#### [Data under study]

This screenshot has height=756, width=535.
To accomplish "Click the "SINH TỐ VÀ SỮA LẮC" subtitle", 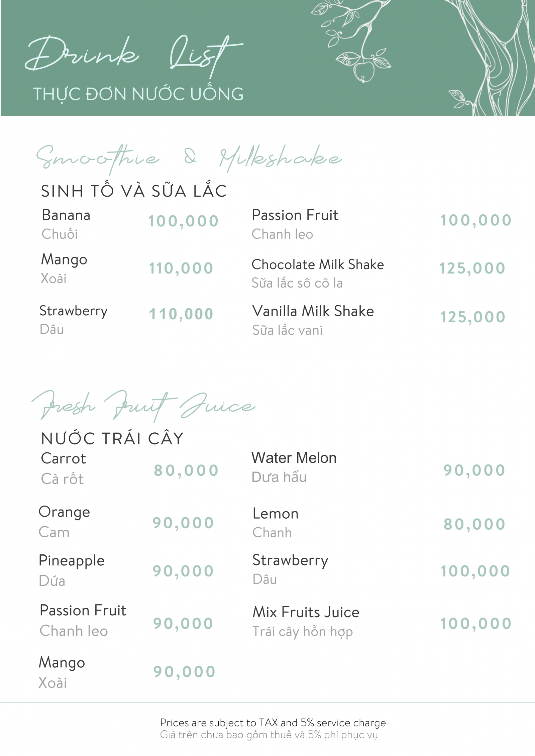I will click(x=134, y=191).
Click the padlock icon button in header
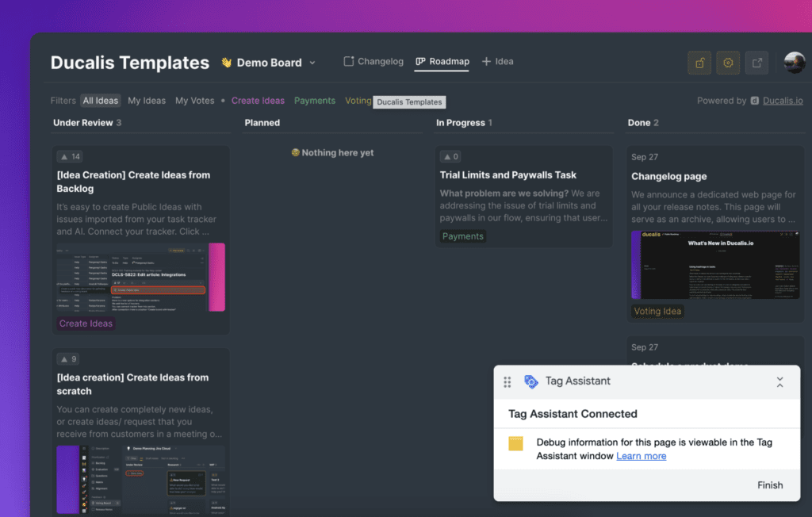This screenshot has height=517, width=812. (x=699, y=63)
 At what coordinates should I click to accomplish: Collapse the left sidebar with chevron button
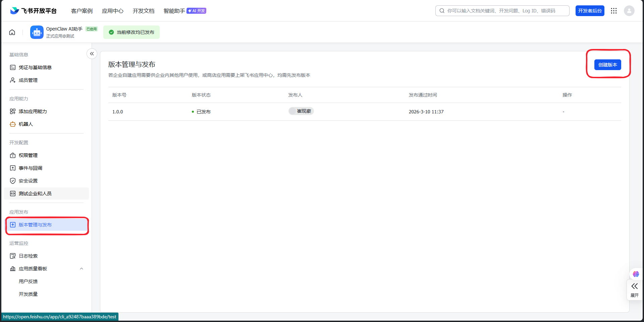pos(92,54)
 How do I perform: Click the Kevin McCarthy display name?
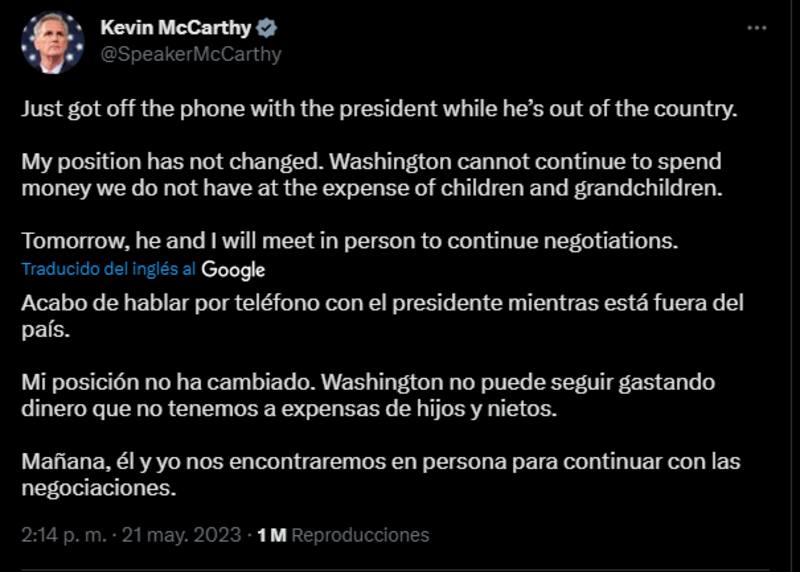click(175, 29)
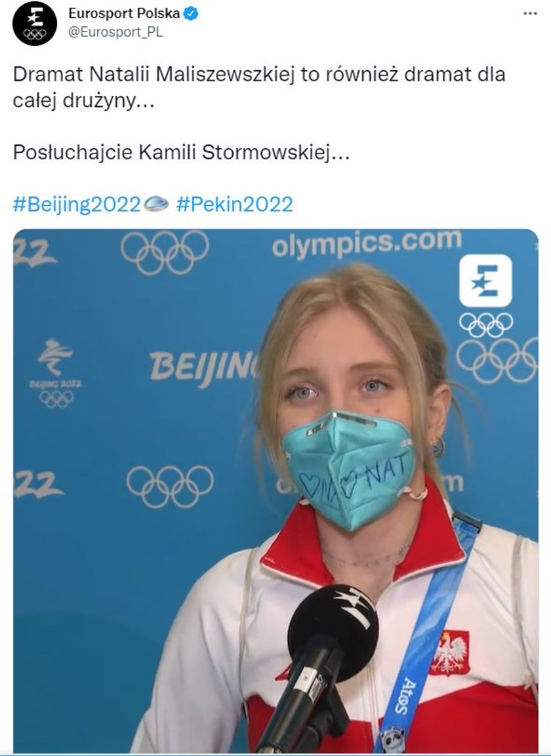This screenshot has height=756, width=551.
Task: Click the tweet text about Natalia Maliszewska
Action: (x=259, y=88)
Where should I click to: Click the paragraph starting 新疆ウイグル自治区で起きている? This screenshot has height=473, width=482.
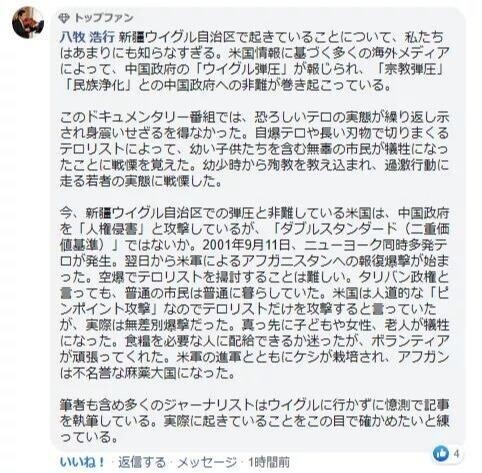point(255,61)
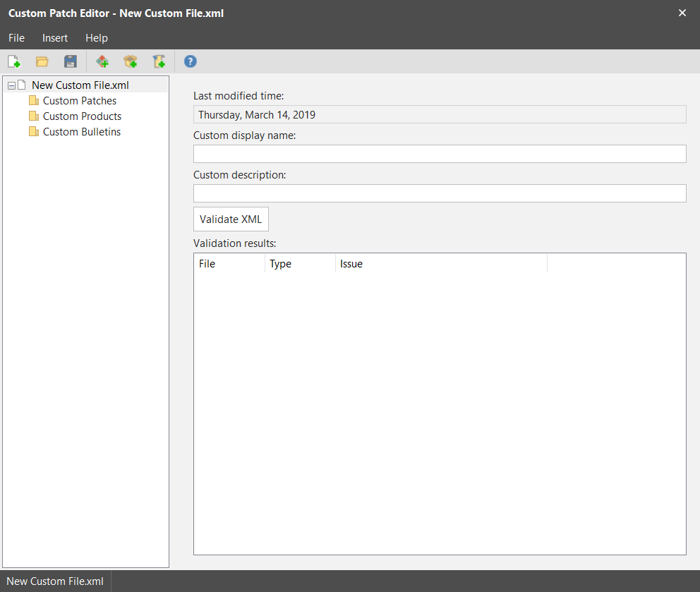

#### [Instructions to follow]
Quote exactly, and only, the lines from the one containing "At what coordinates" through the last line of the records above, both included; leave out any pictures.

#### [The completed task]
 At what coordinates should I click to accomplish: Collapse the left sidebar with chevron button
pos(92,54)
 How do I perform: Click the Kevin McCarthy display name?
click(175, 29)
This screenshot has height=756, width=551.
Task: Click the tweet text about Natalia Maliszewska
Action: (x=259, y=88)
Where should I click to: Click the paragraph starting 新疆ウイグル自治区で起きている? This screenshot has height=473, width=482.
point(255,61)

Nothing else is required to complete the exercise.